São “terra de ninguém” — a saúde diz que a tutela é da Segurança Social porque
os lares de idosos são estabelecimentos residenciais, não de saúde, enquanto a
Segurança Social alega que o que está em causa na pandemia de covid-19 são
cuidados de saúde, acentua.
Mas, com o surto
epidémico a avançar em Portugal e a atingir os lares de idosos, em 24 de Abril
passado a ministra da Saúde determinou, por despacho, que os doentes com
covid-19 residentes nestas estruturas e cuja situação clínica não exija
internamento hospitalar passariam a ser acompanhados diariamente pelos médicos
de família e pelos enfermeiros dos respectivos agrupamentos de centros de
saúde, em articulação com os hospitais da sua área de referência.
Foi a resposta à
União de Misericórdias Portuguesas (UMP) e à Confederação Nacional de
Instituições Particulares de Solidariedade Social (CNIS), que avisaram que os
idosos e as pessoas com deficiência podiam ter que vir a ser retirados dos
lares, por causa da escassez de funcionários e da falta de preparação para
lidarem com o novo coronavírus.
Esta segunda-feira
o presidente da União de Misericórdias Portuguesas (UMP), Manuel Lemos, ainda
veio deitar mais achas para a fogueira ao revelar outro caso de alegada recusa
de apoio médico num lar da Santa Casa da Misericórdia do Barreiro. Manuel Lemos
disse que “médicos do centro de saúde do Barreiro” se terão “recusado a dar
apoio” no lar São João, onde um surto de covid-19 infectou mais de meia centena
de utentes e funcionários e provocou três mortes no início deste mês.
“Os médicos [do
centro de saúde do Barreiro] não explicitaram as razões para a [alegada]

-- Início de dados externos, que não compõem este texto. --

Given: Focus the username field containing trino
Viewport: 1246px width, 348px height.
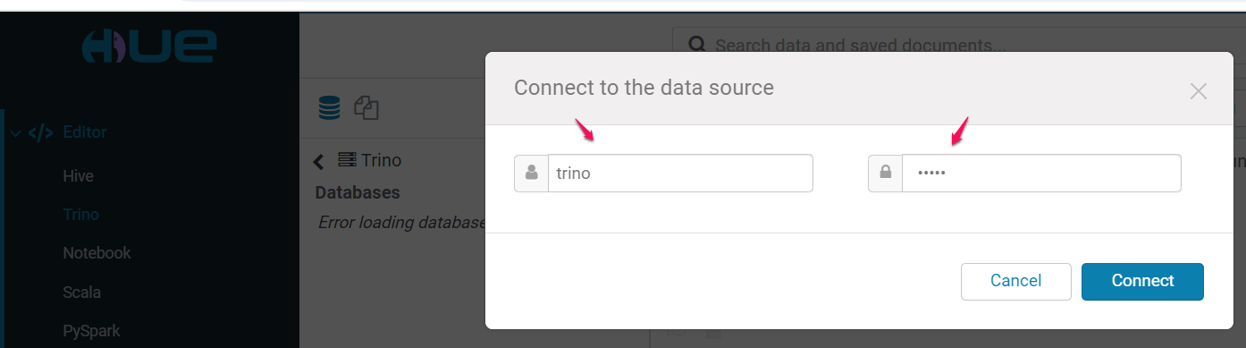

recusa. Foi a provedora da Santa Casa de Misericórdia do Barreiro que nos
comunicou a situação na semana passada e nós não queremos ser acusados do crime
de omissão de auxílio”, afirmou Manuel Lemos, à saída de uma reunião com o
bastonário da OM.
Manuel Lemos
explicou que pediu a reunião com Miguel Guimarães para lhe fazer um apelo
— o de “sensibilizar” os profissionais
para que “não deixem as pessoas sem médicos nos lares das misericórdias”. E
isto porque a alternativa seria “transferi-los para os hospitais” onde correm
maiores riscos.
“Não sei de nada”
sobre o caso do Barreiro, reagiu o bastonário, defendendo que essa situação tem
que ser enquadrada e esclarecida. “Os médicos de família estão a fazer um trabalho
extraordinário” que passa por seguir milhares de doentes com covid-19 que não
necessitam de internamento hospitalar, frisou.